What the task requires: Pictures do not belong in the copy. Write out exactly the lines from the one containing "Task: Click question" through the end of the data.

# # #

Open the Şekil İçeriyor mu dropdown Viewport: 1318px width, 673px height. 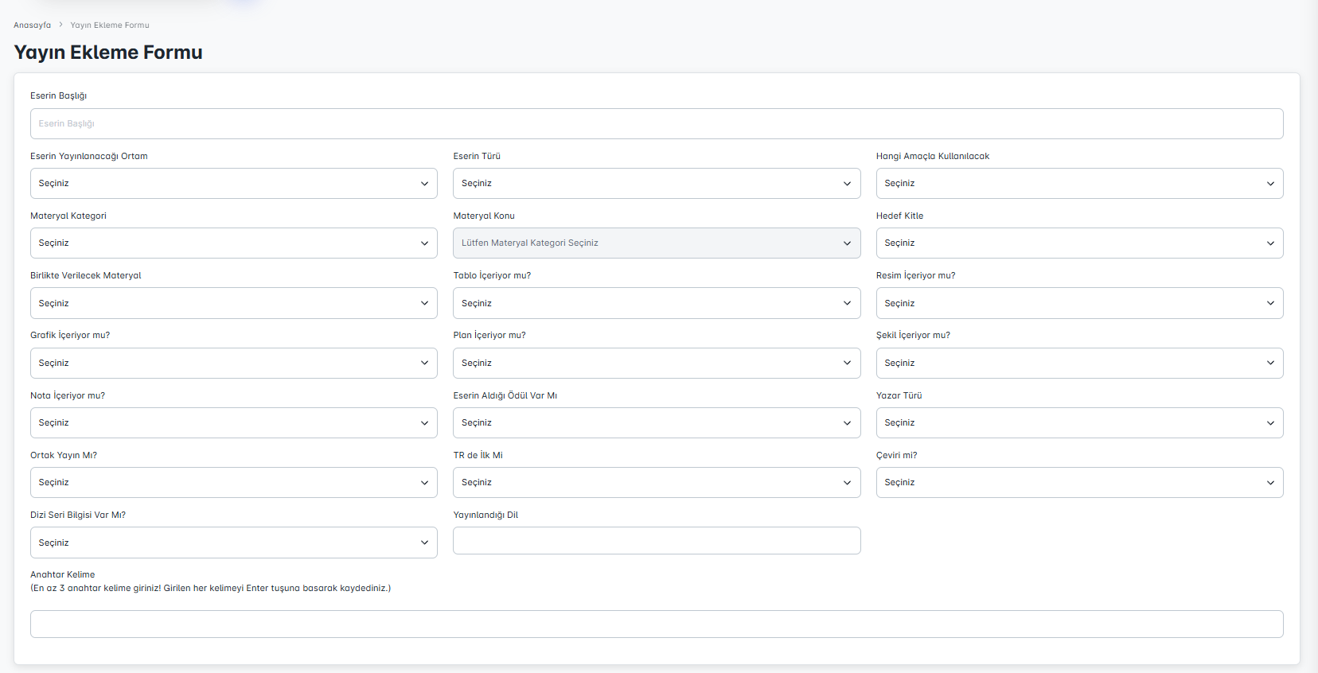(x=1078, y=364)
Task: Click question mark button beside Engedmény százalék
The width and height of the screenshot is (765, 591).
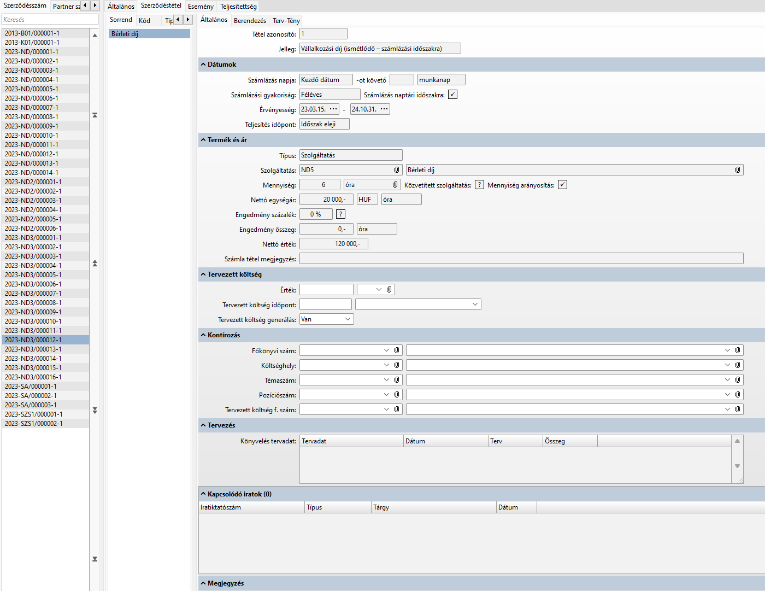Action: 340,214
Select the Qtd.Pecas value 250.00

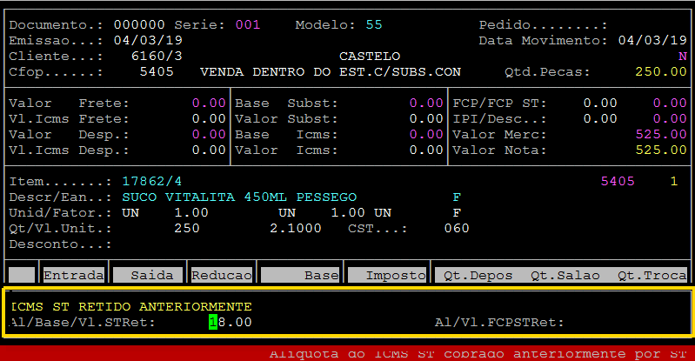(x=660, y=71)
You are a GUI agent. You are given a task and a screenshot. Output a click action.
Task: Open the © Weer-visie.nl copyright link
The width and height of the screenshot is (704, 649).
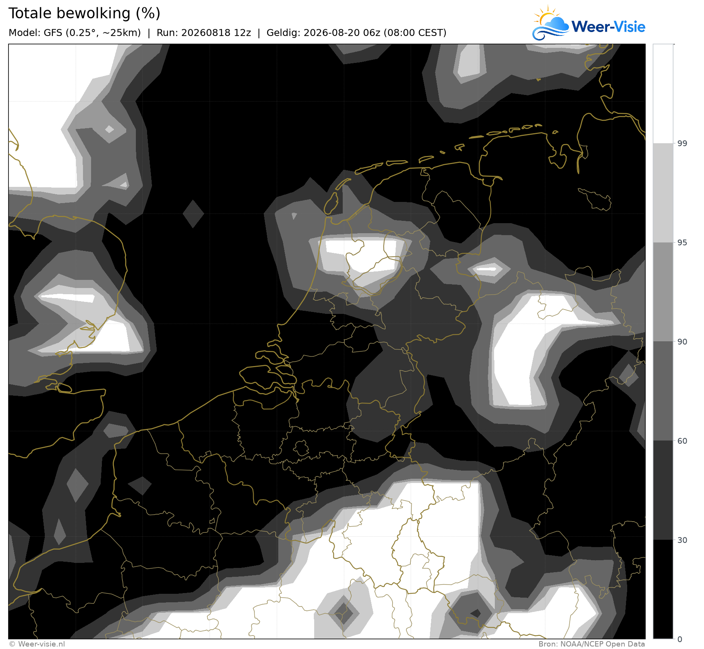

# # #

Reply to the exercise:
Task: Click question mark button beside Engedmény százalék
The width and height of the screenshot is (765, 591).
Action: 340,214
Select the Qtd.Pecas value 250.00

(x=660, y=71)
You are a GUI agent. You are given a task and a screenshot. Output a click action.
Task: Open the © Weer-visie.nl copyright link
The width and height of the screenshot is (704, 649).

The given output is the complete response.